- _Provided entries_
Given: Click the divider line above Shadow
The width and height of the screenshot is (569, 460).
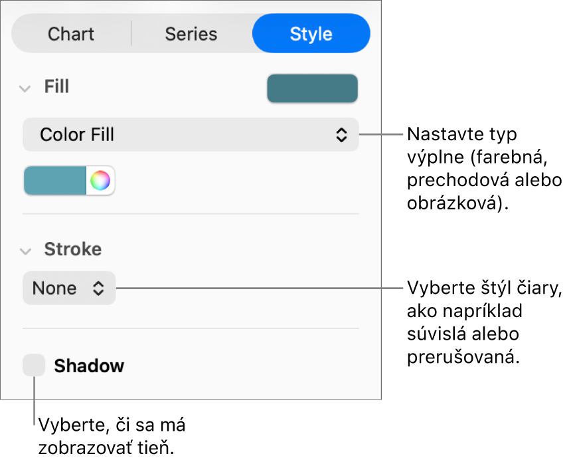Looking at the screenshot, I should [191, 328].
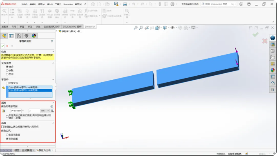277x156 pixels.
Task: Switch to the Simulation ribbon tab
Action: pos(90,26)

---

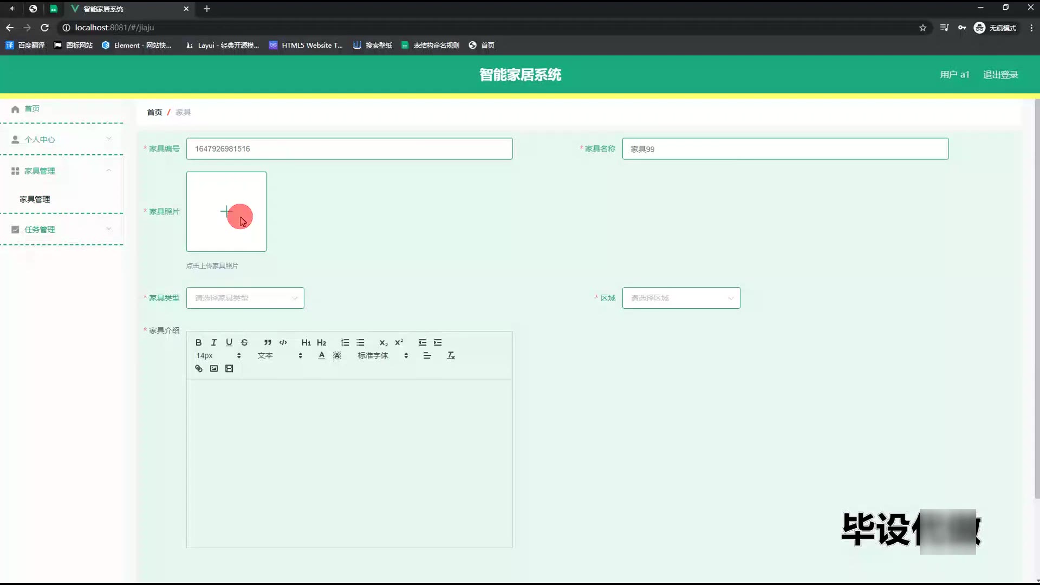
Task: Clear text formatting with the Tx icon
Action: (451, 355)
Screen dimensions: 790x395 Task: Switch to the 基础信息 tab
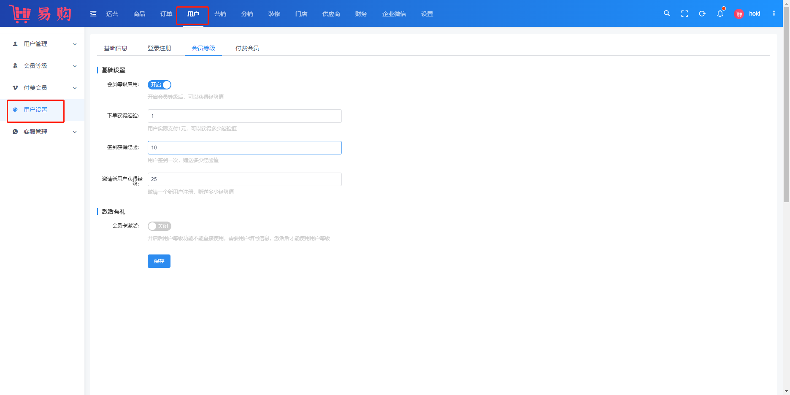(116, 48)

- _Exercise instructions_
Can you show every line in the records that contains the word "Switch"?

- _Correct result_
Task: Switch to the Simulation ribbon tab
Screen dimensions: 790x395 Task: Switch to the 基础信息 tab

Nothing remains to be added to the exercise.